Timetable

To-do list:

SECTION 1: ABSTRACT

1. Provide an abstract/summary for your project. (minimum 150 words)

Ischemia-reperfusion (I/R) injury, where blood supply restoration paradoxically worsens tissue damage, is a critical challenge in conditions like heart attacks and organ transplantation. This project focuses on addressing a specific mitochondrial disruption central to I/R injury: the Cyclophilin D (CypD)-mediated opening of the mitochondrial permeability transition pore (mPTP).

The significance lies in pioneering a targeted therapeutic, as no FDA-approved drugs currently address this precise mechanism. The broad objective is to first computationally design and then experimentally validate a peptide inhibitor of CypD. The central hypothesis is that a peptide, designed using computational tools to target a specific sequence on CypD, can prevent mPTP opening, thereby mitigating calcium overload, ATP depletion, and subsequent cell death.

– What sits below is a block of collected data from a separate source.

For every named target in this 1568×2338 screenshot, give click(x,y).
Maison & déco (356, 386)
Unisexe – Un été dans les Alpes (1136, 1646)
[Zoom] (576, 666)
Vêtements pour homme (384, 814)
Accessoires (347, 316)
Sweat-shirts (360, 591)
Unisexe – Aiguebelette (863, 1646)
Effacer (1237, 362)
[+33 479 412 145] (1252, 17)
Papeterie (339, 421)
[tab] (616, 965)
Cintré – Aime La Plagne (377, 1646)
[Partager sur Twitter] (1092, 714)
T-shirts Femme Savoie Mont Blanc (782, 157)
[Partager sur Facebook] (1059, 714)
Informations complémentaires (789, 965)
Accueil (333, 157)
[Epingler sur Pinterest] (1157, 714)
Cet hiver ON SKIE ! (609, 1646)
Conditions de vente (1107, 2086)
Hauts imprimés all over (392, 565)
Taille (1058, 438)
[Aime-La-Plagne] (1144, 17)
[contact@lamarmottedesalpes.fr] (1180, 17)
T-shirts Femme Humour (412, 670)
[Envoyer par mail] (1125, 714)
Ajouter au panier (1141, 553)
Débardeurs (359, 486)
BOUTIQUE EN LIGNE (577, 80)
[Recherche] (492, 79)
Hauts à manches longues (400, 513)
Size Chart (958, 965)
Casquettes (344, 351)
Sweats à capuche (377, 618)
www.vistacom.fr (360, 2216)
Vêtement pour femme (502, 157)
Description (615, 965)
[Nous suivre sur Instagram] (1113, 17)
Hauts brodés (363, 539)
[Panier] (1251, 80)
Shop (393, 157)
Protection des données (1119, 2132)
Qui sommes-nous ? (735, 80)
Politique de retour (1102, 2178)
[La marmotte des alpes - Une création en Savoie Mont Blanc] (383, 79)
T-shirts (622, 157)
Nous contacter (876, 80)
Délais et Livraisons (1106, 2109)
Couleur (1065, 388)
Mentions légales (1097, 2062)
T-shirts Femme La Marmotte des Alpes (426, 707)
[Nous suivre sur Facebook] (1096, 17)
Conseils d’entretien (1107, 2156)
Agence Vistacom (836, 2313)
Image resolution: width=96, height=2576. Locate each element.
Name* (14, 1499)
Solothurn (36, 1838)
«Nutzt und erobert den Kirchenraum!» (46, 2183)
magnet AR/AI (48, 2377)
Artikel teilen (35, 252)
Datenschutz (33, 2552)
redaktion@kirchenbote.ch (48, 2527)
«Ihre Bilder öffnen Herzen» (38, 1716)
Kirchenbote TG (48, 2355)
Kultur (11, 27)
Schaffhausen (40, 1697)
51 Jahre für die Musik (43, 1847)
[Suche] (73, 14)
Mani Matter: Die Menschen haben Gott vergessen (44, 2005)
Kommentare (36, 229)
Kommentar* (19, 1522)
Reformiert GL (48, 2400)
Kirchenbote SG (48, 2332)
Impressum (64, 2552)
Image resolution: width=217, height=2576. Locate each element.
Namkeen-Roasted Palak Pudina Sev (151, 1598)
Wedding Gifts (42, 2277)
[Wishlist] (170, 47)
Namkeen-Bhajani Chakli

The first specific aim (HTGAA focus) involves identifying the CypD target and computationally designing the therapeutic peptide, followed by initiating its synthesis and preliminary in vitro validation. Subsequent aims (Master's thesis) will involve broader in silico, in vitro (e.g., MTT assay), and in vivo evaluations of the peptide, with a long-term visionary aim of progressing successful candidates through clinical trials to become an approved treatment for myocardial infarction and similar I/R-related conditions.

See an example abstract here!

SECTION 2: PROJECT AIMS

2. Outline three aims of your final project (min. 3 sentences, at least one for each aim)

• The first aim of my final project is to identify a mitochondrial dysfunction implicated in ischemia-reperfusion injury and computationally design a peptide-based therapeutic to address it by utilizing bioinformatics databases to select a target (e.g., Cyclophilin D and its role in mPTP opening) and protein design tools (e.g., AI-driven approaches as suggested by "AI Design" in project materials, slide 2) to generate a candidate inhibitory peptide sequence (e.g., the provided sequence SSDEPSKDSMSKKSSKSPAGNQAGQVNNPDASKRETSKSSHFENPASSCTHQETHWEFCERMKKYEKERF, slide 2). This design work will be the focus of the HTGAA project, with subsequent synthesis of the designed peptide gene (e.g., via Twist Bioscience) and initiation of preliminary in vitro validation, such as cloning into an expression vector (e.g., pET-28a(+), slide 2), E. coli expression, and an initial cell viability assay (e.g., MTT assay, slide 2).
• The second aim, envisioned as part of my Master's thesis, is to conduct a comprehensive evaluation of the designed peptide and explore broader therapeutic pathways related to the targeted mitochondrial disruption. This will involve extensive in silico modeling (e.g., molecular docking, dynamics simulations of the peptide-CypD interaction), in vitro characterization of the peptide's efficacy and mechanism of action using cell-based assays (like the MTT cytotoxicity assay mentioned on slide 2, and potentially others exploring mPTP opening directly or ATP synthesis levels), and progressing to in vivo studies in animal models of ischemia-reperfusion injury to assess its therapeutic potential and safety.